On the creek bank, near the old ferry crossing, Kakababu and Santu searched for the missing chest. The tide moved in with the dirty patience of the river, and fisherman’s huts crowded the bank. A boy playing with a tin boat pointed them toward a collapsed warehouse where birds nested in rafters. Inside, beneath a pile of rotting sacks, was a wooden chest sealed with an iron latch. It looked like a coffin for memories.
The latch balked, then yielded to Santu’s improvised tools. Inside lay a portable the size of a satchel: a leather-bound album, dried flowers pressed between pages, a bundle of letters tied with thread, and a small carved box of sandalwood. The carved box, when opened, revealed a single object—an old silver locket containing a faded photograph of two smiling faces and a pressed strip of paper with the word “home.”
Anu’s face, when they presented these things, was quiet astonishment. The locket was Ravi’s, her grandmother later told them, a token carried from one land to another. The album was Samar’s—he had collected the faces of those who had left, a memory for those who had stayed. The letters contained small instructions: who to look for, where to hide, a request to share these portables with those who sought them with the compass and the phrase.

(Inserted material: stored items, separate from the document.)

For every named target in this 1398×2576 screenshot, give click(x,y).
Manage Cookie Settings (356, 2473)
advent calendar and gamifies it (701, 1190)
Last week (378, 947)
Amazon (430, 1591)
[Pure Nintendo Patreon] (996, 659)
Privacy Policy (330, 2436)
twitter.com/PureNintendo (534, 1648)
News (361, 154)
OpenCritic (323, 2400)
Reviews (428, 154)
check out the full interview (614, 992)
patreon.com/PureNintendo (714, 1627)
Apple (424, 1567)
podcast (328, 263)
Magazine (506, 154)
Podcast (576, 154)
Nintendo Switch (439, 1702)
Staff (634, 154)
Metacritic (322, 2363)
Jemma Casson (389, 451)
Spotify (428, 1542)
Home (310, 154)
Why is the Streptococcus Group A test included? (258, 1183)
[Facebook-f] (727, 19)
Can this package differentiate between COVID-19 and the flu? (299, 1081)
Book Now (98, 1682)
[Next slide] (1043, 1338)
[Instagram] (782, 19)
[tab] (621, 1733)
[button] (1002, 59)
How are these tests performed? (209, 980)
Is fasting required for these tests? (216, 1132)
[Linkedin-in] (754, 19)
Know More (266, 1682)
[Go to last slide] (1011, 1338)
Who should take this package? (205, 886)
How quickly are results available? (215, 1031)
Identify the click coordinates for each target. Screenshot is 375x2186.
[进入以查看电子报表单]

It became clear: S.P. had not merely been charting river channels—he had been keeping a map of human connections. In times of chaos, people split tokens among trusted places so their identity and memory could survive even if they could not. The “portable” was both object and idea: portable hope, portable identity.
The town buzzed with the news that these items had returned. For some, it was a simple return of heirlooms. For others, it stitched together stories once broken. Anu organized a small ceremony by the river where elderly residents and descendants gathered. They passed the compass between hands, read Samar’s notes aloud, and let the words “not lost” settle like a benediction.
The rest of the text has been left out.